Review of _Writing and the Digital Generation_

 

 

 

 

 

 

 

 

 

III. Re-Create: Creating Narratives within Established Frames

Essays                                                                      

The Re-Create section of this anthology moves the conversation about fandom still further down the participatory line, examining fan products that use multiple new tools and strategies made available by digital media. By reimagining a fandom in multimedia, fans both expand and complicate the role of their productions.

Diane Penrod explores one such multimedia fan role in “Writing and Rhetoric for a Ludic Democracy: YouTube, Fandom, and Participatory Pleasure.” Examining the rhetorical strategies that fan groups and also individual fans use to participate in a given fandom, Penrod studies the implications of the varying techniques on both the reception and subsequent re-production of fanvid in a given discourse.

Christopher Paul’s “World of Rhetcraft: Rhetorical Production and Raiding in World of Warcraft” takes a similar approach, examining the rhetoric surrounding raiding in the now-ubiquitous MMORPG. With particular attention to fan-driven forums, Paul looks at how fans gather and distribute information regarding game play in forums outside the game itself. This seemingly ancillary form of production actually enhances a player’s ability to participate in game discourse both more efficiently, and more appropriately.

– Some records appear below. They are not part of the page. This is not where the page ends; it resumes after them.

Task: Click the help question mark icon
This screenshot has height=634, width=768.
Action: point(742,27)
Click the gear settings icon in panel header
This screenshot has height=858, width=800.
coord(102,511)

Meanwhile, in “Rekindling Rhetoric: Oratory and Marketplace Culture in Guild Wars,” Matthew S. Johnson investigates the role of the marketplace in another MMORPG. Johnson analyzes speech and interaction in the marketplace in Guild Wars to offer a convincing argument about the function of commerce and performance in establishing social identities, status, and norms even in this virtual realm.

Next, Mark Pepper moves the conversation to a slightly different mode of production in “Virtual Guerrillas and a World of Extras: Shooting Machinima in Second Life.” Pepper traces the production of a piece of machinima in Second Life by himself and a group of colleagues, coupling his own candid first-person narrative with careful theoretical explication of both the process and the product (if such a distinction can or should even be made). He describes not only the process of acclimation to the new medium but more importantly his own evolving understanding of issues of perspective and voice as he describes the project’s progress.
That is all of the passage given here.